Weniger bekannt, aber ideal bei Gleichgewichtsproblemen ist das Dreirad für Erwachsene (Trike). Traditionell hat es eine Doppelbereifung hinten und ein Rad vorne oder umgekehrt. Der Fahrer sitzt relativ hoch über dem Tretlager und hat eine nach unten gerichtete Tretrichtung. Weil das Rad fest steht, ist das Aufsteigen deutlich leichter als beim Zweirad. MS-Erkrankte können sich - selbst wenn das Gehen und das normale Fahrradfahren Schwierigkeiten bereiten - mit dem Dreirad noch ein hohes Maß an Mobilität erhalten und gegebenenfalls die Nutzung eines Rollstuhls hinauszögern.

Handbike

Das Handbike ist ein Fahrzeug, vergleichbar mit dem Fahrrad oder Liegerad, das allein durch die Arme angetrieben wird.
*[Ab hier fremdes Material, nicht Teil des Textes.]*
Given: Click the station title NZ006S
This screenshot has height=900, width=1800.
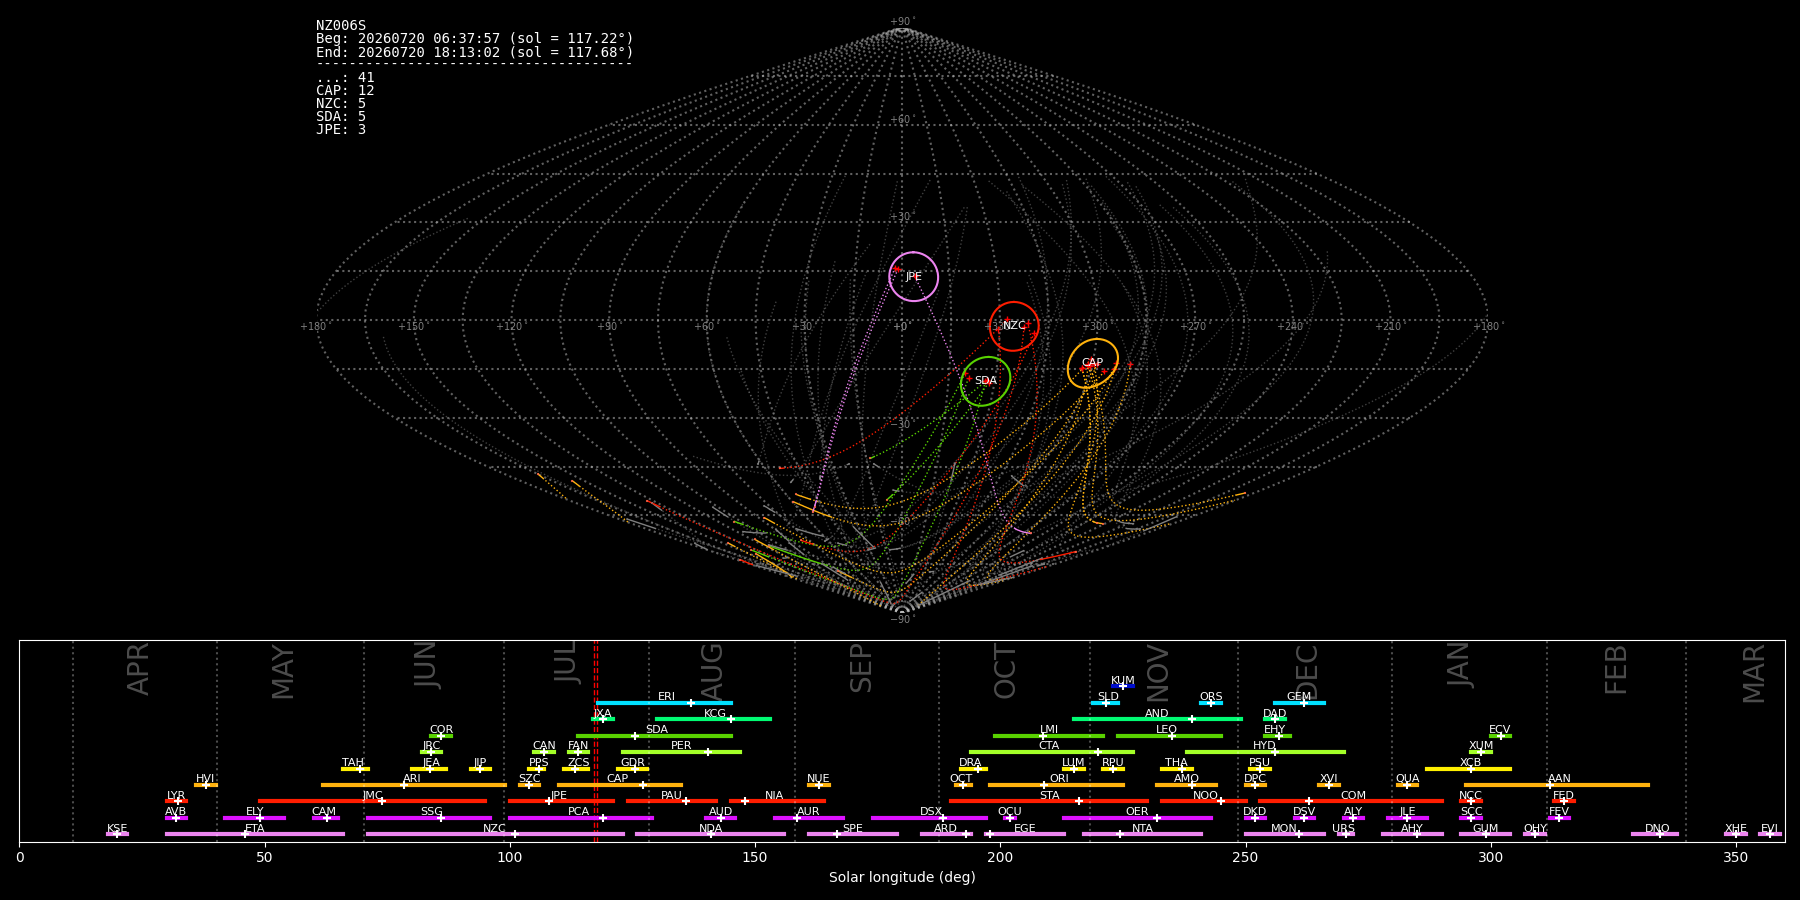Looking at the screenshot, I should [341, 26].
Es eignet sich für MS-Erkrankte, bei denen der Antrieb über die Beine nicht oder nur schwer möglich ist.

Hobbys und Freizeitaktivitäten: Freude und Entspannung trotz MS

Trotz der Erkrankung Multiple Sklerose (MS) kannst du weiterhin Hobbys mit MS ausüben und genießen. Natürlich hängt es von deinen individuellen Einschränkungen ab, in welchem Umfang du dein Hobby weiterführen kannst. Doch grundsätzlich gilt: Alles, was dir Freude bereitet, ist es wert, ausprobiert zu werden. Darüber hinaus gibt es viele neue Hobbys, die du entdecken kannst, vielleicht sogar welche, die du zuvor nie in Betracht gezogen hast.
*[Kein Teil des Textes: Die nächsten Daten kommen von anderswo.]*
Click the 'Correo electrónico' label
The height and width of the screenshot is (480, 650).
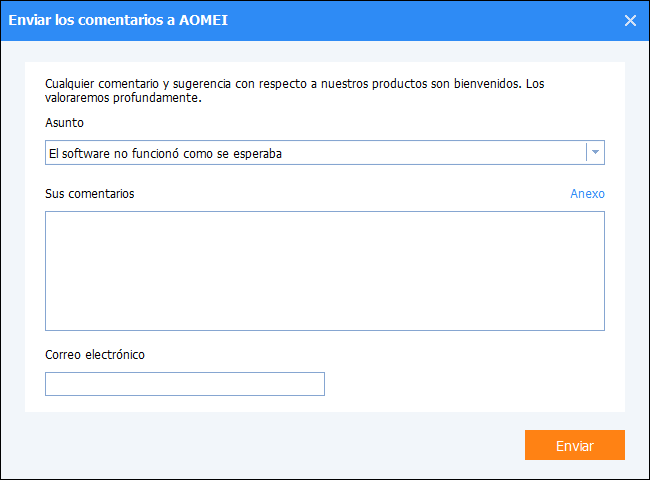click(95, 355)

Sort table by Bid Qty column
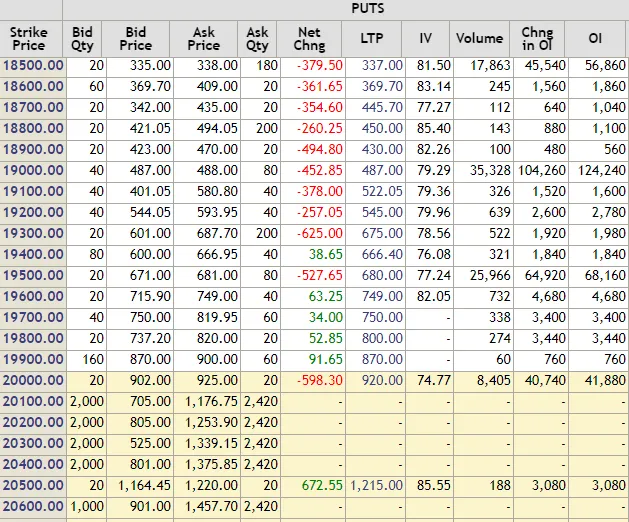(82, 39)
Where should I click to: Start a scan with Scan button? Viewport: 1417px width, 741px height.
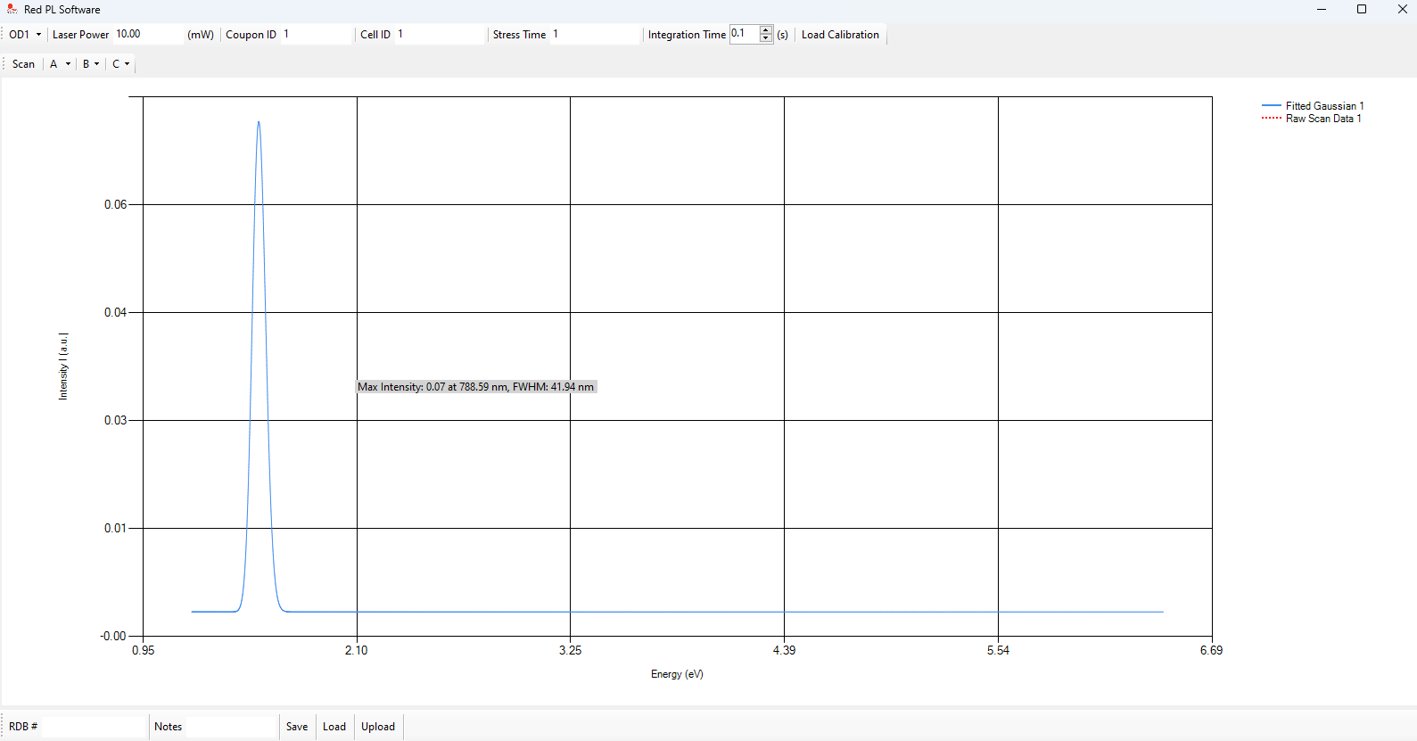(x=23, y=64)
Beispiele für Hobbys und Freizeitaktivitäten

  • Häkeln: Es ist mehr als nur ein Zeitvertreib - es hilft, sich zu entspannen, kreativ zu sein und gleichzeitig etwas Sinnvolles zu tun. Zudem hat es einen positiven Nebeneffekt: Es unterstützt die Ergotherapie, ohne dass man sich dazu zwingen muss.
  • Feuerwehr: Auch wenn es Tage oder Wochen gibt, an denen man am Einsatz- oder Übungsdienst nicht teilnehmen kann, kann man trotzdem in Kontakt mit den Kamerad*innen bleiben. Manchmal reicht es schon, einfach als Zuschauerin zur Übungsstunde zu kommen.
  • Bewegung im Alltag: Treppensteigen statt Aufzugfahren, mit dem Rad zur Arbeit oder Fensterputzen - jede Aktivität hat einen positiven Effekt auf unsere Gesundheit. Wer Bewegung in seinen Alltag einbaut, kann auf lange Sicht viel erreichen.

Unterstützung durch Familie und Freunde

Die Unterstützung der Familie und Freunde von Menschen mit MS ist von unschätzbarem Wert. Geduld kann die Lebensqualität der betroffenen Person erheblich verbessert werden. MS bewältigen und die Liebe und Freundschaft wird gestärkt.

Tipps für Angehörige und Freunde

  • Informiere dich über die Krankheit, um deinen Freund oder dein Familienmitglied sicher und verstanden zu fühlen.
  • Sei geduldig und verständnisvoll, da MS-Symptome variieren und unvorhersehbar sein können.
  • Biete praktische Hilfe im Alltag an, z. B. bei Arztterminen oder Einkäufen.
  • Ermutige deinen Freund oder dein Familienmitglied, aktiv zu bleiben und Hobbys auszuüben.
  • Sei ein guter Zuhörer und unterstütze ihn oder sie emotional.